Tasks to perform -
- A) List every date and time stamp that appears in the hash discussion.
- B) Pull out the part of the hash discussion starting with "Date: 2008-06-27 18:05" and going on through "be underestimating it.)", word for word.

Text passage -
* * * * *
Date: 2008-06-27 18:05

Thanks for giving this some time. I think that backwards compatibility should be a higher priority than being able to issue -3 warnings -- if the warnings can't be generated, too bad, we'll just have to document it. (I don't think that checking things at class scope is an easy task in 2to3, though I may be underestimating it.)

So, concluding, insofar as the proposal is to revert 2.6 to the 2.5 semantics where it comes to eq and hash, I'm okay with that if there's no other way to maintain backwards compatibility, even though my preference would be to still flag this when -3 is specified. (There may be similar backwards compatibility issues caused by stricted arg checking in new and init -- the same remarks apply there.)

msg68866 - (view)

Author: Alyssa Coghlan (ncoghlan) * (Python committer)

Date: 2008-06-28 00:56

The new_/init stuff showed up on my diff as well (obviously) - that seemed to be doing a pretty good job of maintaining backwards compatibility.

I'll dig into this further today and tomorrow - I'll probably start by reverting the relevant code back to exactly what is in 2.5, and then see how far I can get with adding the warning code back in while still keeping jek's test case working correctly.

msg68937 - (view)

Author: Alyssa Coghlan (ncoghlan) * (Python committer)

Date: 2008-06-29 08:34

Well, I think I figured out why the hash changes were backported from Py3k: without them, the existence of object.hash makes the Hashable ABC completely useless (every newstyle class meets it).

I see two options here. Option 1 is to revert the changes so hash behave entirely as it did in 2.5 and also delete collections.Hashable from 2.6 (which may break other backported Py3k items). Doesn't seem like a particularly good idea.

Option 2 is what I have implemented locally (and will be uploading soon): changing typeobject.c to allow Py_None to be stored in type method slots, and have it convert correctly to None at the Python level. Classes that don't want to inherit the default object.tp_hash implementation can then write "hash = None" or "(hashfunc)Py_None" to block the inheritance.

msg68948 - (view)

Author: Alyssa Coghlan (ncoghlan) * (Python committer)

Date: 2008-06-29 12:25

Attached patch allows classes to explicitly block inheritance of object.hash by setting the tp_hash slot to Py_None or the hash attribute to None.

This is similar to the approach used in Py3k, but allows hash to be inherited by default, with classes explicitly disabling it as appropriate. I'd also suggest forward porting this approach to Py3k as well, and then possibly look at replacing a copied tp_hash slot with Py_None when the inherited tp_hash is object.tp_hash, but tp_cmp or tp_richcompare are different.

msg68949 - (view)

Author: Alyssa Coghlan (ncoghlan) * (Python committer)
* * * * *
Supplied information -

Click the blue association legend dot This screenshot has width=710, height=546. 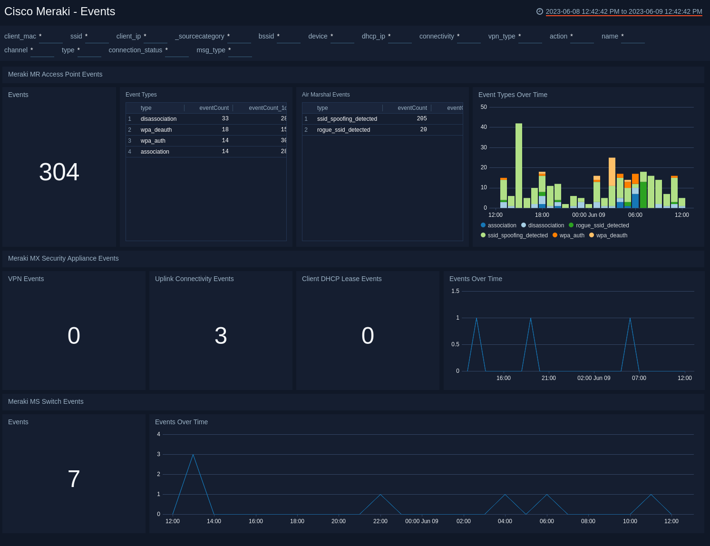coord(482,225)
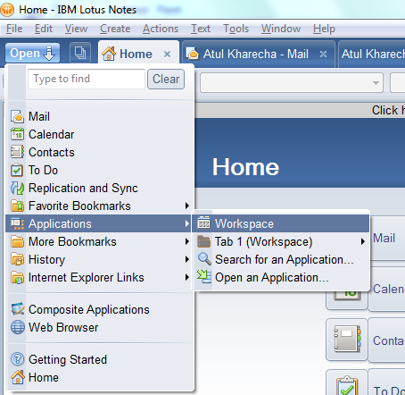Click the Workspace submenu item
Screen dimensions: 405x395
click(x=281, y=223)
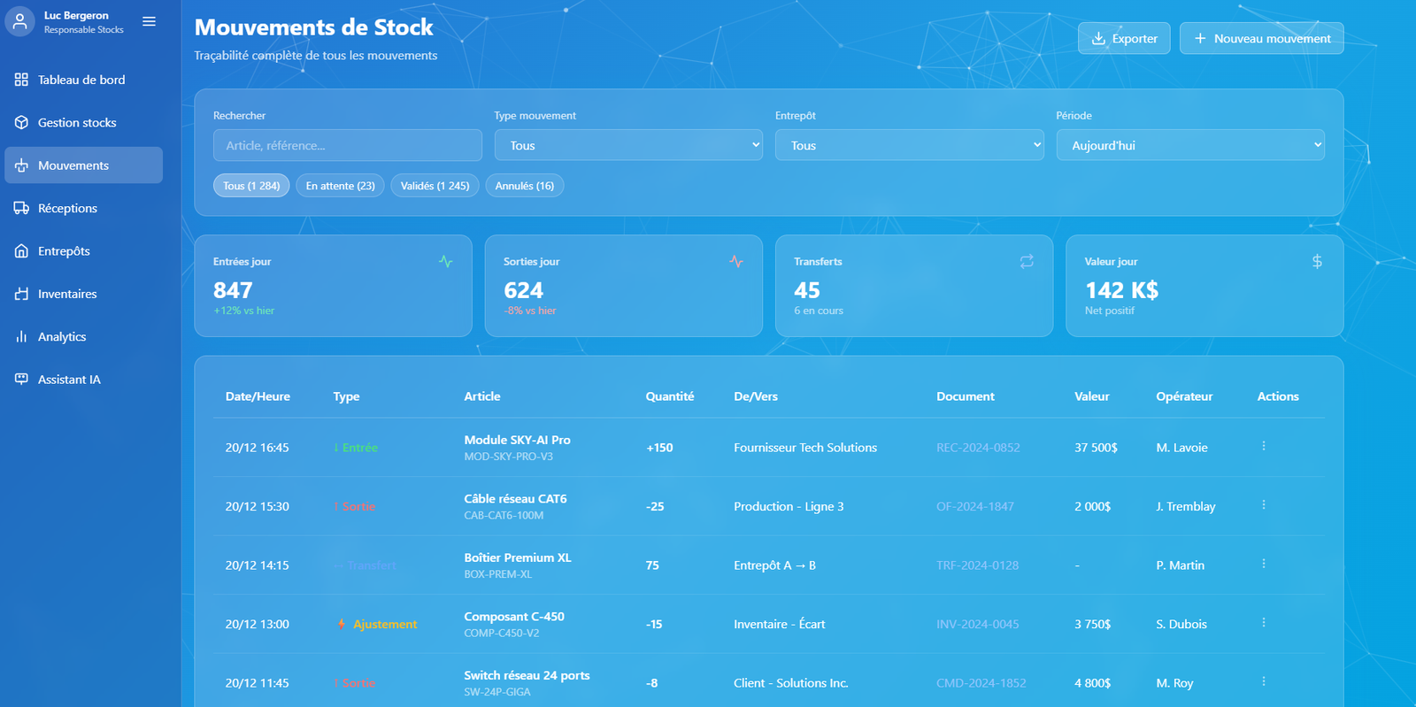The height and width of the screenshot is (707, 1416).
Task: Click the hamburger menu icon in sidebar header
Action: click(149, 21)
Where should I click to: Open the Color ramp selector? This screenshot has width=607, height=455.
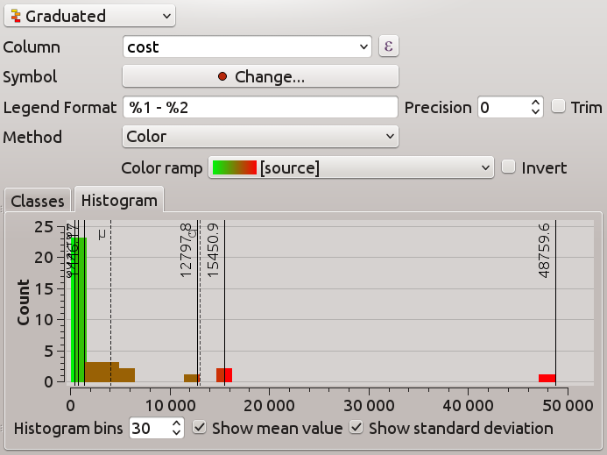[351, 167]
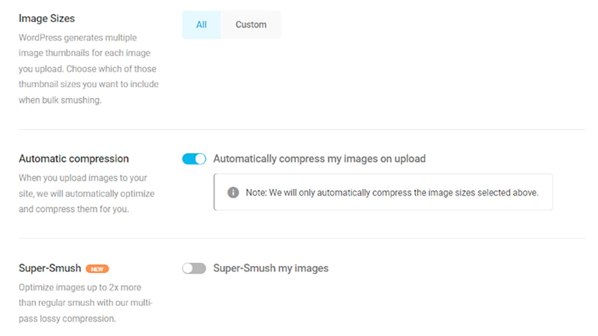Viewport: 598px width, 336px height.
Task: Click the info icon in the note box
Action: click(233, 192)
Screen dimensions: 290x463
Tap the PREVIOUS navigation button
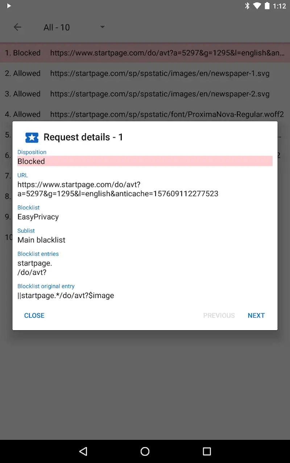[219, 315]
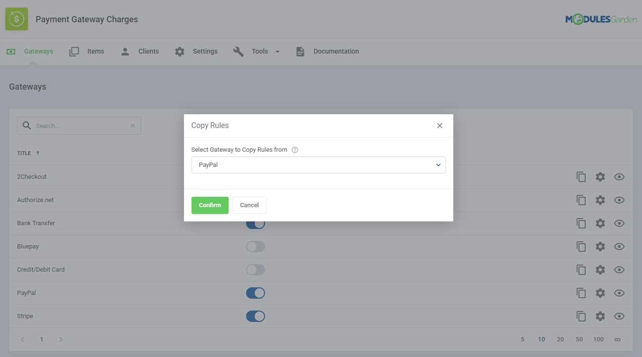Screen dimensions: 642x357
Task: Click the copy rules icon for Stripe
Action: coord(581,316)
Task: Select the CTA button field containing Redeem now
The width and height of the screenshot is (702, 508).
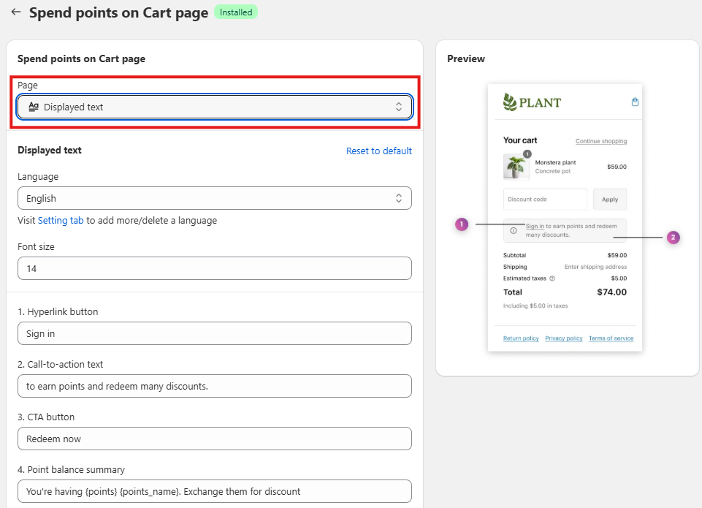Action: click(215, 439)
* * * * *
Expected answers -
- A)
2008-06-27 18:05
2008-06-28 00:56
2008-06-29 08:34
2008-06-29 12:25

- B)
Date: 2008-06-27 18:05

Thanks for giving this some time. I think that backwards compatibility should be a higher priority than being able to issue -3 warnings -- if the warnings can't be generated, too bad, we'll just have to document it. (I don't think that checking things at class scope is an easy task in 2to3, though I may be underestimating it.)